I'd actually defined the utility of a universe as the average utility of my copies therein, so, depending on what utility I give to universes empty of copies of me, the suicide idea might not be a good one to follow.

But I freely admit my utility is sub-par, and doesn't work. But the more severe problem is not that it leads to crazy answers; the problem is that it allows money pumping. Crazy answers can be patched, but vulnerabilities to constantly losing utility is a great hole in the theory.

I'd actually defined the utility of a universe as the average utility of my copies therein

Why not the sum?

Because I get to say what my intuitions are :-) And they are that if I have a hundred copies all getting exactly the same nice experience, then this is just one positive experience. However, in my next post, I don't get to define my utility based on my intuitions, I have to follow some assumptions, and so I don't end up in the same place...

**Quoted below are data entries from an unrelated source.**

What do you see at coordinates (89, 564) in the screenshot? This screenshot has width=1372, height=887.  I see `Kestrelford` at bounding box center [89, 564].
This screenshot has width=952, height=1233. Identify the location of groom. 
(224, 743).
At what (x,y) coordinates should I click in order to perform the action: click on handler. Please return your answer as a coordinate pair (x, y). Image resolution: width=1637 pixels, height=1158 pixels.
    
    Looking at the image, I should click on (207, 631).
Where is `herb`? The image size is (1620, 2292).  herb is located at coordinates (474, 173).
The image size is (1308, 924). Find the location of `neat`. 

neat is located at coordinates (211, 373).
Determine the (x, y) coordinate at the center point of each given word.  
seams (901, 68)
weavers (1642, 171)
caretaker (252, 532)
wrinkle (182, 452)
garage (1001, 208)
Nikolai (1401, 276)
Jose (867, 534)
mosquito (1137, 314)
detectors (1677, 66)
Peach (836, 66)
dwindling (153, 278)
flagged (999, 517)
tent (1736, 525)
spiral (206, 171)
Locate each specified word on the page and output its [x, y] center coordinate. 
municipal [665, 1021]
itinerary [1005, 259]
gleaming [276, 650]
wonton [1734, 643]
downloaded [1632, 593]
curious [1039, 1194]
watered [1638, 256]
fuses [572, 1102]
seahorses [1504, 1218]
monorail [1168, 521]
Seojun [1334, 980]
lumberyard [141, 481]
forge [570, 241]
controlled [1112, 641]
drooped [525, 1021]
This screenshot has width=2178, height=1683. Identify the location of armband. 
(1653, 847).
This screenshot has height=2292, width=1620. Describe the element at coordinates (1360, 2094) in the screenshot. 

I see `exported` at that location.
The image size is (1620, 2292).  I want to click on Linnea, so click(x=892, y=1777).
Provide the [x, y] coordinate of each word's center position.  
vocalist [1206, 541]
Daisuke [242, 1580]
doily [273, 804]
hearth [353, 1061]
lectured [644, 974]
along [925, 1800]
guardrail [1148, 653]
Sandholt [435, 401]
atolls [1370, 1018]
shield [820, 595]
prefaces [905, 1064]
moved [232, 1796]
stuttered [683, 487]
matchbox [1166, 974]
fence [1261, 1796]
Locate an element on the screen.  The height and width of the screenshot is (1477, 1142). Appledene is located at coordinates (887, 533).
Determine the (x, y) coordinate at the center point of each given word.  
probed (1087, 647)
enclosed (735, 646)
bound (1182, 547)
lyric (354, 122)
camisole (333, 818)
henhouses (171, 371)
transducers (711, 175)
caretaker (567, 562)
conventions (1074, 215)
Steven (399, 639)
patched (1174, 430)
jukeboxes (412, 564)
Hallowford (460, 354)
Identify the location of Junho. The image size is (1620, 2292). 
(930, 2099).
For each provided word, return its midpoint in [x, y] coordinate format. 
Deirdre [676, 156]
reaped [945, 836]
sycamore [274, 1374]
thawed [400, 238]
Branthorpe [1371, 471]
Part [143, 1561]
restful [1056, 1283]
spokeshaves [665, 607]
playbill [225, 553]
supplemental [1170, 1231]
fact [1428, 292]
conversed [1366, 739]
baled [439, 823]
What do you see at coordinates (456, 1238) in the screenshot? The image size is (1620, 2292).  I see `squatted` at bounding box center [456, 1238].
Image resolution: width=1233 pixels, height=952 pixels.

Right, the fact that dividing by the number of copies of you sometimes gives division by zero is another good reason for not doing it :-)

But your assessment of problem importance is interesting. I would've said it the other way around. In practice, we tend to quickly notice when we are being money pumped, and apply a patch on the fly, so at worst we only end up losing a bit of money, which is recoverable. Crazy policies on the other hand... usually do little damage because we compartmentalize, but when we fail to compartmentalize, the resulting loss may not be recoverable.

This is a valid point for humans (who are not utilitarians at all). but when thinking of an ideal, AI-safe ethics, money pumps are a great falw: because the AI will get pumped again, again, and again, and lose utility. Alternately, the AI will patch its system on the fly; and if we don't know how it does this, it could end up with a crazy policy - its unpredictable.

Maybe; honestly, nobody knows yet. We're still too far from being able to build an AI for which ethics would be a relevant concept, to be able to say what such an ethics should look like. For all we really know, perhaps if and when we get to that point, it might become apparent that a system of supervisor modules to perform on-the-fly patching to reliably keep things within sensible bounds is a better solution than trying for logically perfect ethics, for any mind operating under physically realistic constraints of data and computing power.